Religião é assunto sério. Em decisão que acaba de sair do forno, o Superior Tribunal de Justiça (STJ) considerou crime de extorsão a ameaça do uso de forças espirituais para obrigar o pagamento por uma cura. O caso aconteceu em São Paulo. A vítima contratou os serviços da acusada por R$ 15 mil. Tempos depois, ela recebeu uma ‘conta’ de mais R$ 32 mil para desfazer ‘alguma coisa enterrada no cemitério’ contra seus filhos.
A responsável pelo trabalho foi condenada a seis anos e 24 dias de reclusão por extorsão e estelionato, em regime semiaberto. No STJ, a defesa pediu sua absolvição ou a desclassificação das condutas para o crime de curandeirismo, ou ainda a redução da pena e a mudança do regime prisional. Alegou ainda que tudo não teria passado de algo fantasioso. Mas perdeu o recurso por unanimidade na 6ª Turma da Corte.
Para o ministro Rogerio Schietti, os fatos são suficientes para configurar o crime de extorsão. “A ameaça de mal espiritual, em razão da garantia de liberdade religiosa, não pode ser considerada inidônea ou inacreditável.

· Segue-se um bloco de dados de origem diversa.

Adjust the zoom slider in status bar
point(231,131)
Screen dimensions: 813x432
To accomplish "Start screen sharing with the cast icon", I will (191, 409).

Para a vítima e boa parte do povo brasileiro, existe a crença na existência de forças sobrenaturais, manifestada em doutrinas e rituais próprios, não havendo falar que são fantasiosas e que nenhuma força possuem para constranger o homem médio. Os meios empregados foram inidôneos, tanto que ensejaram a intimidação da vítima, a consumação e o exaurimento da extorsão”, disse ao ministro. A declaração consta no site oficial do STJ.
A pena não foi reduzida porque os ministros entenderam que a acusada explorou a fragilidade da vítima e houve prejuízos psicológicos. O STJ determinou ainda a execução imediata da pena. Isso porque, a condenação é em órgão colegiado.
Em relação à desclassificação das condutas para o crime de curandeirismo, previsto no artigo 284 do Código Penal, o ministro destacou o entendimento do TJ/SP de que a intenção da acusada era, na verdade, enganar a vítima e não curá-la de alguma doença.
“No curandeirismo, o agente acredita que, com suas fórmulas, poderá resolver problema de saúde da vítima, finalidade não evidenciada na hipótese, em que ficou comprovado, no decorrer da instrução, o objetivo da recorrente de obter vantagem ilícita, de lesar o patrimônio da vítima, ganância não interrompida nem sequer mediante requerimento expresso de interrupção das atividades.”
O redimensionamento da pena também foi negado pelo relator. Schietti entendeu acertada a decisão do tribunal paulista de considerar na dosimetria da pena a exploração da fragilidade da vítima e os prejuízos psicológicos causados.
Foi determinada, ainda, a execução imediata da pena, por aplicação do entendimento do STF de que seu cumprimento pode se dar logo após a condenação em órgão colegiado na segunda instância.